** Extracted material follows **

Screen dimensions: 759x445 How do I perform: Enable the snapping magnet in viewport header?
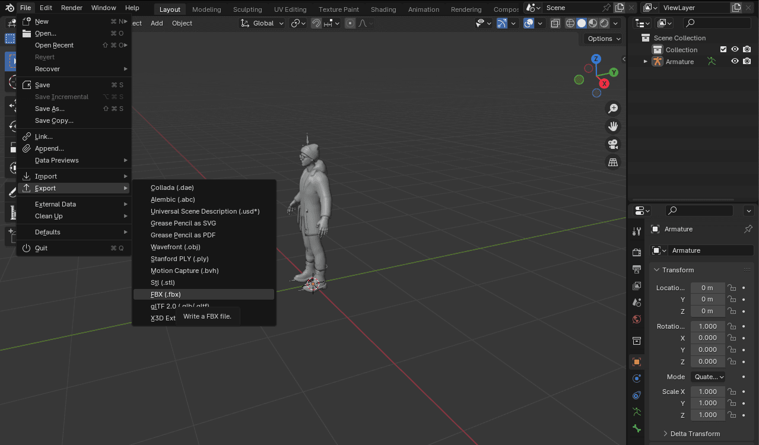(x=316, y=23)
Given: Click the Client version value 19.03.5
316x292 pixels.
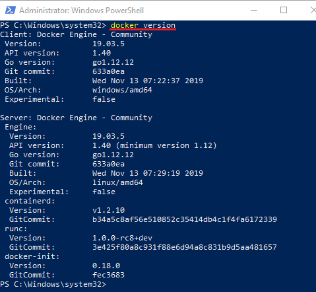Looking at the screenshot, I should pos(108,44).
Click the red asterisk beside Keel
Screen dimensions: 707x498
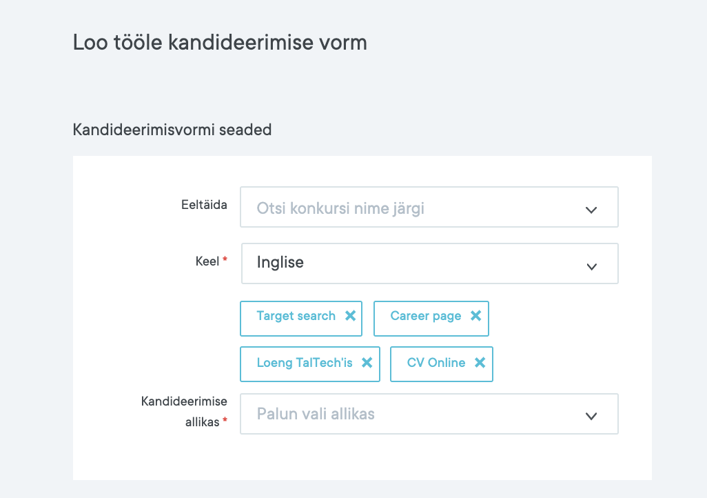225,261
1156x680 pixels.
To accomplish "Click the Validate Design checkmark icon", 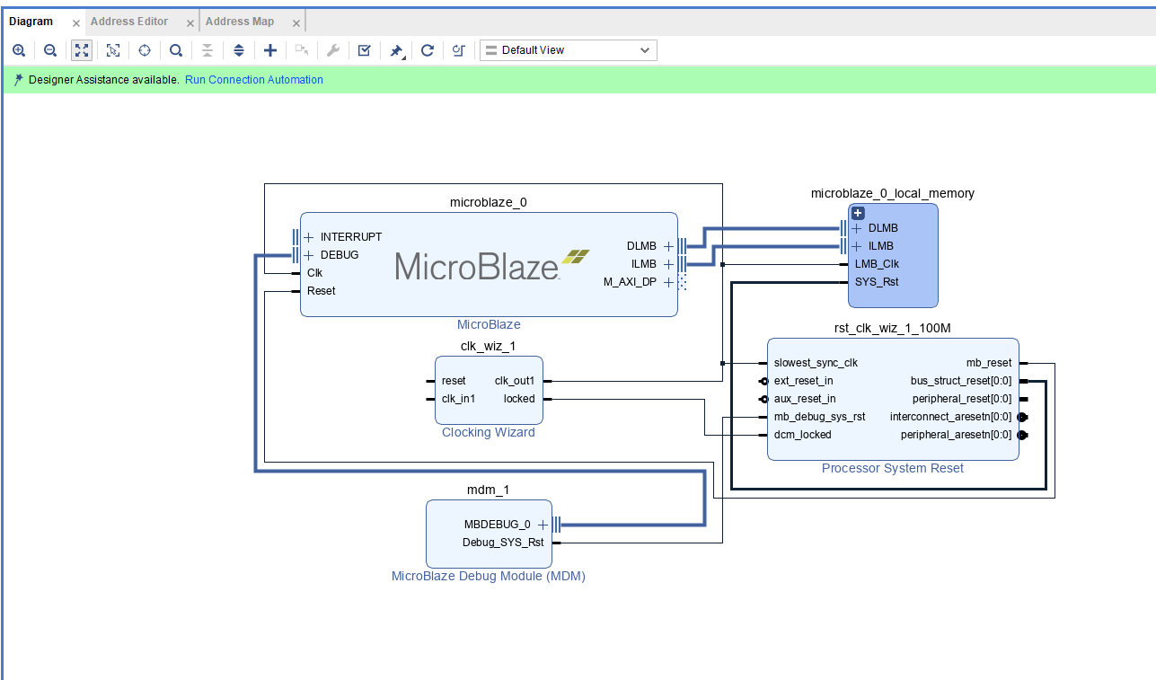I will click(x=364, y=50).
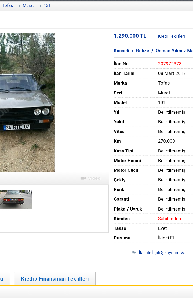Open the 131 breadcrumb link

(47, 6)
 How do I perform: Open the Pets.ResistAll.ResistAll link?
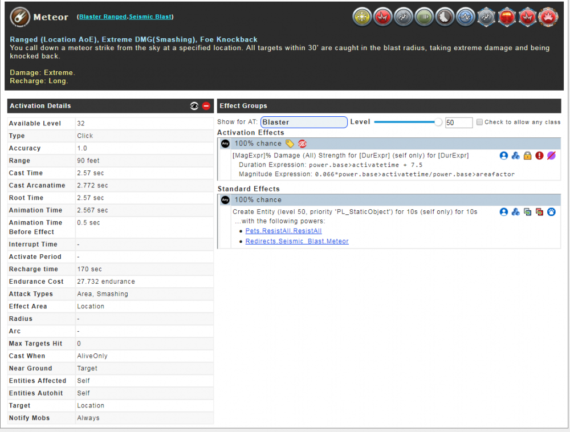coord(283,231)
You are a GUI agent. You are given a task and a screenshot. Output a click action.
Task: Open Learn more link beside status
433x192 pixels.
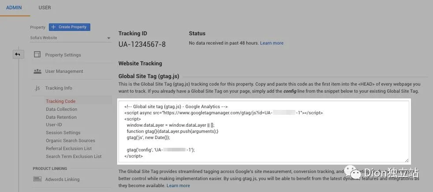click(x=272, y=43)
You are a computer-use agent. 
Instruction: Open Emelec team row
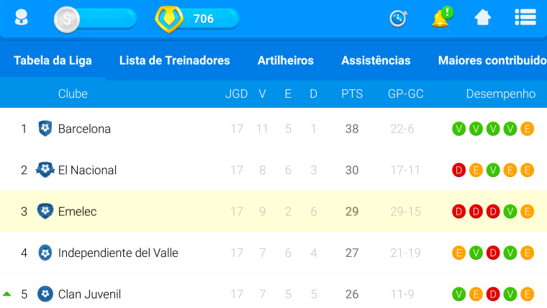tap(274, 212)
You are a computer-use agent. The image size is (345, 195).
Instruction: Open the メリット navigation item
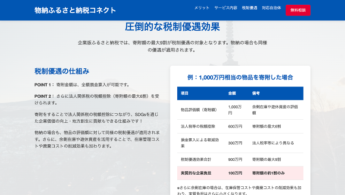(202, 8)
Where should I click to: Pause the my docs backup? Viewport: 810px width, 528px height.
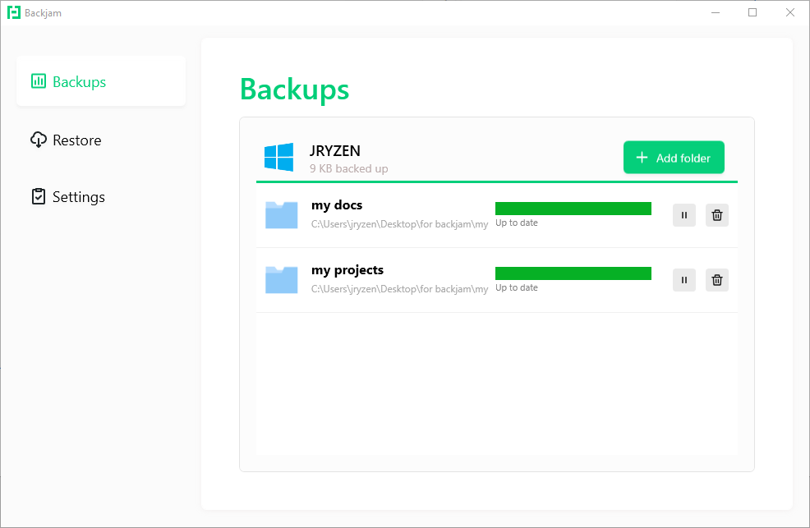pyautogui.click(x=684, y=215)
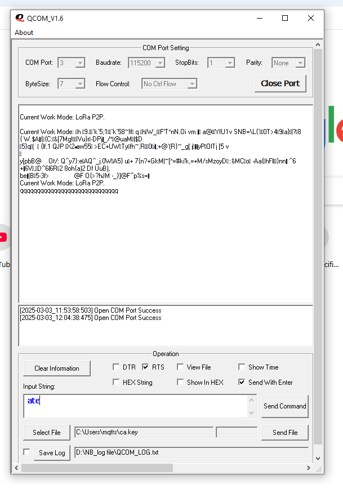Click the YouTube icon behind the window
The image size is (343, 489).
tap(3, 238)
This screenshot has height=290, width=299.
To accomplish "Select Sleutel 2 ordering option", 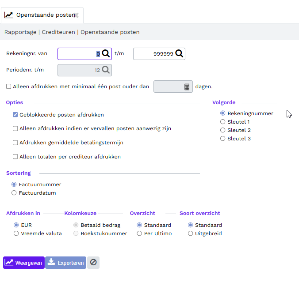I will [222, 130].

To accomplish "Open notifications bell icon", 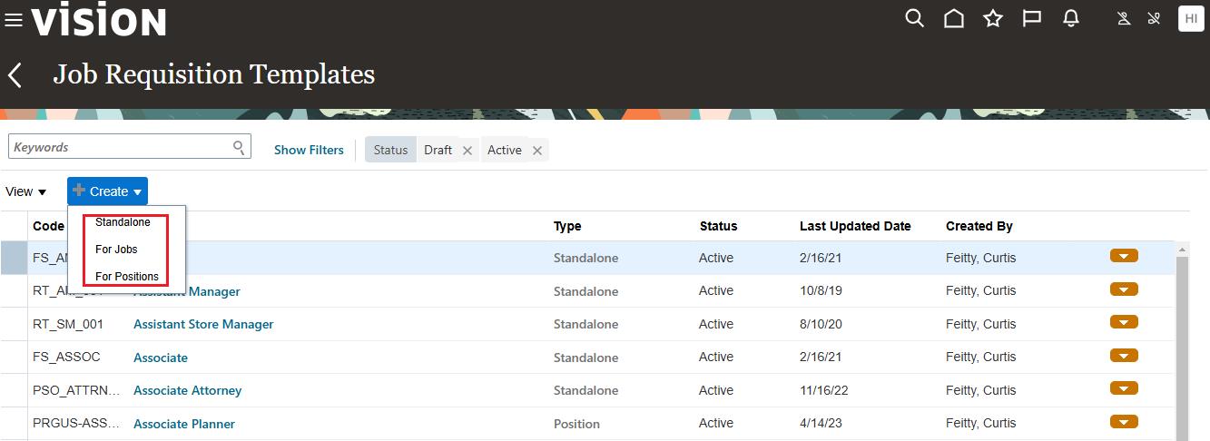I will (x=1071, y=19).
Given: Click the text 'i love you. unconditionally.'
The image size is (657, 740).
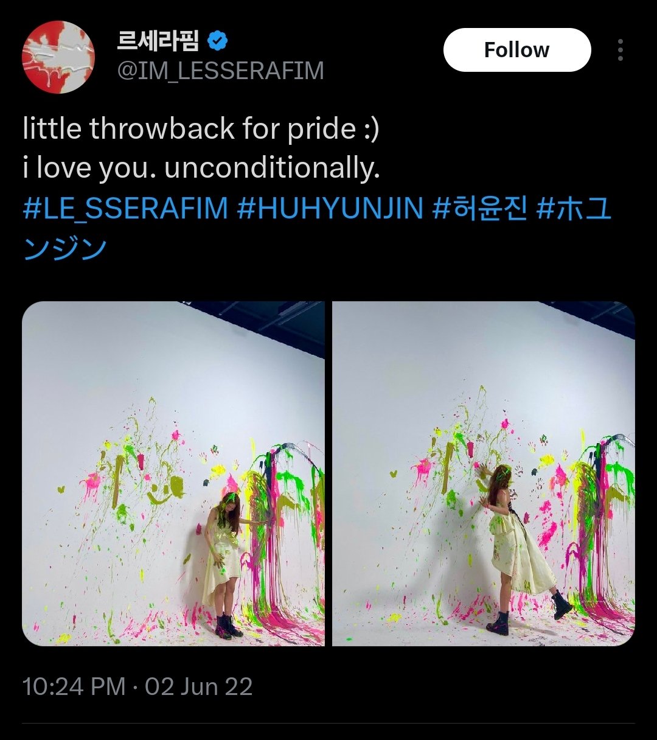Looking at the screenshot, I should click(x=201, y=169).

** End of Extracted material **

- _The task_
Reproduce every line of the material above that has the string "beside".

- _Finished task_
Click the red asterisk beside Keel
Task: Open Learn more link beside status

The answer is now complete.